>> start Records for the exercise

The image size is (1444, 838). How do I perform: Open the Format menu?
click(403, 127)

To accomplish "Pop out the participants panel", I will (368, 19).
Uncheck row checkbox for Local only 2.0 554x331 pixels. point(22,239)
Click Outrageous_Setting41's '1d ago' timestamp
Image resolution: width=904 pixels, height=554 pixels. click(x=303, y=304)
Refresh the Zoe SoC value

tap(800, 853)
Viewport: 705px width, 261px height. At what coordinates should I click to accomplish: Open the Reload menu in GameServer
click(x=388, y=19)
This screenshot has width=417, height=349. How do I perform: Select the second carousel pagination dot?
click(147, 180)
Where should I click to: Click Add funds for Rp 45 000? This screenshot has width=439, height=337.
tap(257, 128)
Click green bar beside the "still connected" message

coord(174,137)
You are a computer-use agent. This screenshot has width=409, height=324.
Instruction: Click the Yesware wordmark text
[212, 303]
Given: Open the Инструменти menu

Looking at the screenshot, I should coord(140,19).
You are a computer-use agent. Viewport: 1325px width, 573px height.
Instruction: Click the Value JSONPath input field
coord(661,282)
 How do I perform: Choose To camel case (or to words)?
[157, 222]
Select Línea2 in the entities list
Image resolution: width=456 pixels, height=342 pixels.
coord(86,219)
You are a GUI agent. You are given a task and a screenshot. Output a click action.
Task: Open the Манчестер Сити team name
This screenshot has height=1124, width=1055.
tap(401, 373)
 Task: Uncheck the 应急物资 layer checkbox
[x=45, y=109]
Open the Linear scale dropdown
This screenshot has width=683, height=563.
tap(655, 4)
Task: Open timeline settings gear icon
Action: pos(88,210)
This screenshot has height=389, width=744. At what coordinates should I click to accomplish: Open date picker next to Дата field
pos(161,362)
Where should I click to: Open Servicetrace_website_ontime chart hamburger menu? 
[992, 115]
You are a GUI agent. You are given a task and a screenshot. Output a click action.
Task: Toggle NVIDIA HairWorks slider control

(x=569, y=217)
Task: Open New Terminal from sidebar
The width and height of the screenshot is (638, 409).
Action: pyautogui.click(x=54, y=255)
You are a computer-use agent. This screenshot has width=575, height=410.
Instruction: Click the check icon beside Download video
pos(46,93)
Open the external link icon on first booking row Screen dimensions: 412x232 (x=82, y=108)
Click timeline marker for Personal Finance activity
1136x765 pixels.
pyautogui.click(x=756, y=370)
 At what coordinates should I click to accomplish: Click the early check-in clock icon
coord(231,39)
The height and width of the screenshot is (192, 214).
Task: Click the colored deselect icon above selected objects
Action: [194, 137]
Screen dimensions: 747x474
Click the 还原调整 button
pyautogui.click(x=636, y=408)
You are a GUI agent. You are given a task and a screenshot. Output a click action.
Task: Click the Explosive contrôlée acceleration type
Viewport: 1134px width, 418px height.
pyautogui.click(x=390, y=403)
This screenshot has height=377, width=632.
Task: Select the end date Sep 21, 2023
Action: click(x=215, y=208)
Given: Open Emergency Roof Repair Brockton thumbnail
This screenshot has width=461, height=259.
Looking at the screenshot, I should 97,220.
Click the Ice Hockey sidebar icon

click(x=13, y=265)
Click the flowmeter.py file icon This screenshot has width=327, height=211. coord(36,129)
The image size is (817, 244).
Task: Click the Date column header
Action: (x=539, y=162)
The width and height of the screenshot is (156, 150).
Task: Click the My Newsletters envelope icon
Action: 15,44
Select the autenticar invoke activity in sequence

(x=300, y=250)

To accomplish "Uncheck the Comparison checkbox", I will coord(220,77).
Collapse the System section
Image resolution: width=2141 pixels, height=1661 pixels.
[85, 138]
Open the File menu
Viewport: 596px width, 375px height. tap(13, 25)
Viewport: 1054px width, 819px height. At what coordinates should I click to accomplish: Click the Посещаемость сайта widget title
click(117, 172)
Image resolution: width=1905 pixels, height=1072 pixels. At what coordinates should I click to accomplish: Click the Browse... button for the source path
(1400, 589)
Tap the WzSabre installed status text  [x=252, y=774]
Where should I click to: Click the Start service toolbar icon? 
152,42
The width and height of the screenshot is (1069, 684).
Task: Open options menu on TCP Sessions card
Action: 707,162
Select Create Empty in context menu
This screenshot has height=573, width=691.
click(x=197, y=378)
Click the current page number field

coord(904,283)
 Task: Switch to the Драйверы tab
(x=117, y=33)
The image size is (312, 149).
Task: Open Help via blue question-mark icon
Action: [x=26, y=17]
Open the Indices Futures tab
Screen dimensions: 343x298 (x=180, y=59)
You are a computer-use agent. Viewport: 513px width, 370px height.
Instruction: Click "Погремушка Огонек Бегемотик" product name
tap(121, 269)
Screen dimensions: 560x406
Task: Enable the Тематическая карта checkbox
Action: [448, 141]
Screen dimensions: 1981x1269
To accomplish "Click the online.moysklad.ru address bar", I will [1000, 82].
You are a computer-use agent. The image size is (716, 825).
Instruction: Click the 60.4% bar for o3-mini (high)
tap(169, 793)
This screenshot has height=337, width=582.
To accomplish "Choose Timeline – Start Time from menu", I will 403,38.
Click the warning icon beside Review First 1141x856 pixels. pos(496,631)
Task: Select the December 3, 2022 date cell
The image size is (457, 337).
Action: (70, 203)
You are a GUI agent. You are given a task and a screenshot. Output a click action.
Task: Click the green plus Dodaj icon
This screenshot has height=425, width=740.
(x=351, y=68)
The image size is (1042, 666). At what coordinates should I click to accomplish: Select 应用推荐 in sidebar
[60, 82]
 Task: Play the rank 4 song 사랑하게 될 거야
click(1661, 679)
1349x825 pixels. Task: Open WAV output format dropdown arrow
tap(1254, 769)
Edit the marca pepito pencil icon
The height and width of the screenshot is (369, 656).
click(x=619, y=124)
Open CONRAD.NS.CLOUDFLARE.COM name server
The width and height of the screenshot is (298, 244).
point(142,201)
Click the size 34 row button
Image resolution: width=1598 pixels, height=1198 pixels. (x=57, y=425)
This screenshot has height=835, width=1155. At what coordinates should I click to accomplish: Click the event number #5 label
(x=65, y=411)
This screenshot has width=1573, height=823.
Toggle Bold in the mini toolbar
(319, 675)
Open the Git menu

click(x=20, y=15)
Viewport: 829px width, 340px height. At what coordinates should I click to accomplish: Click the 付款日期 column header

>> end Records for the exercise

# [Exercise]
Reproduce the listing above, replacing every occurrence of "computer-use agent" with "desktop assistant" and leaving everything else unchanged.

# [Answer to the exercise]
The image size is (1444, 838). How do I perform: Open the Format menu?
click(403, 127)

To accomplish "Pop out the participants panel", I will (368, 19).
Uncheck row checkbox for Local only 2.0 554x331 pixels. point(22,239)
Click Outrageous_Setting41's '1d ago' timestamp
Image resolution: width=904 pixels, height=554 pixels. click(x=303, y=304)
Refresh the Zoe SoC value

tap(800, 853)
Viewport: 705px width, 261px height. At what coordinates should I click to accomplish: Open the Reload menu in GameServer
click(x=388, y=19)
This screenshot has width=417, height=349. How do I perform: Select the second carousel pagination dot?
click(147, 180)
Where should I click to: Click Add funds for Rp 45 000? This screenshot has width=439, height=337.
tap(257, 128)
Click green bar beside the "still connected" message

coord(174,137)
You are a desktop assistant. This screenshot has width=409, height=324.
Instruction: Click the Yesware wordmark text
[212, 303]
Given: Open the Инструменти menu

Looking at the screenshot, I should coord(140,19).
You are a desktop assistant. Viewport: 1325px width, 573px height.
Instruction: Click the Value JSONPath input field
coord(661,282)
 How do I perform: Choose To camel case (or to words)?
[157, 222]
Select Línea2 in the entities list
Image resolution: width=456 pixels, height=342 pixels.
coord(86,219)
You are a GUI agent. You are given a task and a screenshot. Output a click action.
Task: Open the Манчестер Сити team name
This screenshot has height=1124, width=1055.
tap(401, 373)
 Task: Uncheck the 应急物资 layer checkbox
[x=45, y=109]
Open the Linear scale dropdown
This screenshot has width=683, height=563.
tap(655, 4)
Task: Open timeline settings gear icon
Action: pos(88,210)
This screenshot has height=389, width=744. At what coordinates should I click to accomplish: Open date picker next to Дата field
pos(161,362)
Where should I click to: Open Servicetrace_website_ontime chart hamburger menu? 
[992, 115]
You are a GUI agent. You are given a task and a screenshot. Output a click action.
Task: Toggle NVIDIA HairWorks slider control

(x=569, y=217)
Task: Open New Terminal from sidebar
The width and height of the screenshot is (638, 409).
Action: pyautogui.click(x=54, y=255)
You are a desktop assistant. This screenshot has width=575, height=410.
Instruction: Click the check icon beside Download video
pos(46,93)
Open the external link icon on first booking row Screen dimensions: 412x232 (x=82, y=108)
Click timeline marker for Personal Finance activity
1136x765 pixels.
pyautogui.click(x=756, y=370)
 At what coordinates should I click to accomplish: Click the early check-in clock icon
coord(231,39)
The height and width of the screenshot is (192, 214).
Task: Click the colored deselect icon above selected objects
Action: [194, 137]
Screen dimensions: 747x474
Click the 还原调整 button
pyautogui.click(x=636, y=408)
You are a GUI agent. You are given a task and a screenshot. Output a click action.
Task: Click the Explosive contrôlée acceleration type
Viewport: 1134px width, 418px height.
pyautogui.click(x=390, y=403)
This screenshot has height=377, width=632.
Task: Select the end date Sep 21, 2023
Action: click(x=215, y=208)
Given: Open Emergency Roof Repair Brockton thumbnail
This screenshot has width=461, height=259.
Looking at the screenshot, I should 97,220.
Click the Ice Hockey sidebar icon

click(x=13, y=265)
Click the flowmeter.py file icon This screenshot has width=327, height=211. coord(36,129)
The image size is (817, 244).
Task: Click the Date column header
Action: (x=539, y=162)
The width and height of the screenshot is (156, 150).
Task: Click the My Newsletters envelope icon
Action: 15,44
Select the autenticar invoke activity in sequence

(x=300, y=250)

To accomplish "Uncheck the Comparison checkbox", I will coord(220,77).
Collapse the System section
Image resolution: width=2141 pixels, height=1661 pixels.
[85, 138]
Open the File menu
Viewport: 596px width, 375px height. tap(13, 25)
Viewport: 1054px width, 819px height. At what coordinates should I click to accomplish: Click the Посещаемость сайта widget title
click(117, 172)
Image resolution: width=1905 pixels, height=1072 pixels. At what coordinates should I click to accomplish: Click the Browse... button for the source path
(1400, 589)
Tap the WzSabre installed status text  [x=252, y=774]
Where should I click to: Click the Start service toolbar icon? 
152,42
The width and height of the screenshot is (1069, 684).
Task: Open options menu on TCP Sessions card
Action: 707,162
Select Create Empty in context menu
This screenshot has height=573, width=691.
click(x=197, y=378)
Click the current page number field

coord(904,283)
 Task: Switch to the Драйверы tab
(x=117, y=33)
The image size is (312, 149).
Task: Open Help via blue question-mark icon
Action: [x=26, y=17]
Open the Indices Futures tab
Screen dimensions: 343x298 (x=180, y=59)
You are a desktop assistant. Viewport: 513px width, 370px height.
Instruction: Click "Погремушка Огонек Бегемотик" product name
tap(121, 269)
Screen dimensions: 560x406
Task: Enable the Тематическая карта checkbox
Action: [448, 141]
Screen dimensions: 1981x1269
To accomplish "Click the online.moysklad.ru address bar", I will [1000, 82].
You are a desktop assistant. The image size is (716, 825).
Instruction: Click the 60.4% bar for o3-mini (high)
tap(169, 793)
This screenshot has height=337, width=582.
To accomplish "Choose Timeline – Start Time from menu", I will 403,38.
Click the warning icon beside Review First 1141x856 pixels. pos(496,631)
Task: Select the December 3, 2022 date cell
The image size is (457, 337).
Action: (70, 203)
You are a GUI agent. You are given a task and a screenshot. Output a click action.
Task: Click the green plus Dodaj icon
This screenshot has height=425, width=740.
(x=351, y=68)
The image size is (1042, 666). At what coordinates should I click to accomplish: Select 应用推荐 in sidebar
[60, 82]
 Task: Play the rank 4 song 사랑하게 될 거야
click(1661, 679)
1349x825 pixels. Task: Open WAV output format dropdown arrow
tap(1254, 769)
Edit the marca pepito pencil icon
The height and width of the screenshot is (369, 656).
click(x=619, y=124)
Open CONRAD.NS.CLOUDFLARE.COM name server
The width and height of the screenshot is (298, 244).
point(142,201)
Click the size 34 row button
Image resolution: width=1598 pixels, height=1198 pixels. (x=57, y=425)
This screenshot has height=835, width=1155. At what coordinates should I click to accomplish: Click the event number #5 label
(x=65, y=411)
This screenshot has width=1573, height=823.
Toggle Bold in the mini toolbar
(319, 675)
Open the Git menu

click(x=20, y=15)
Viewport: 829px width, 340px height. At what coordinates should I click to accomplish: Click the 付款日期 column header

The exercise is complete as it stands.